● **Given exercise**:
Collect every line of the records below that contains the word "Where".

──────── Material shown

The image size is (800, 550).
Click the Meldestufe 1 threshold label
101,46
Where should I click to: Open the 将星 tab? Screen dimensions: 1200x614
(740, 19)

────────────────

● **Solution**:
Where should I click to: Open the 将星 tab? Screen dimensions: 1200x614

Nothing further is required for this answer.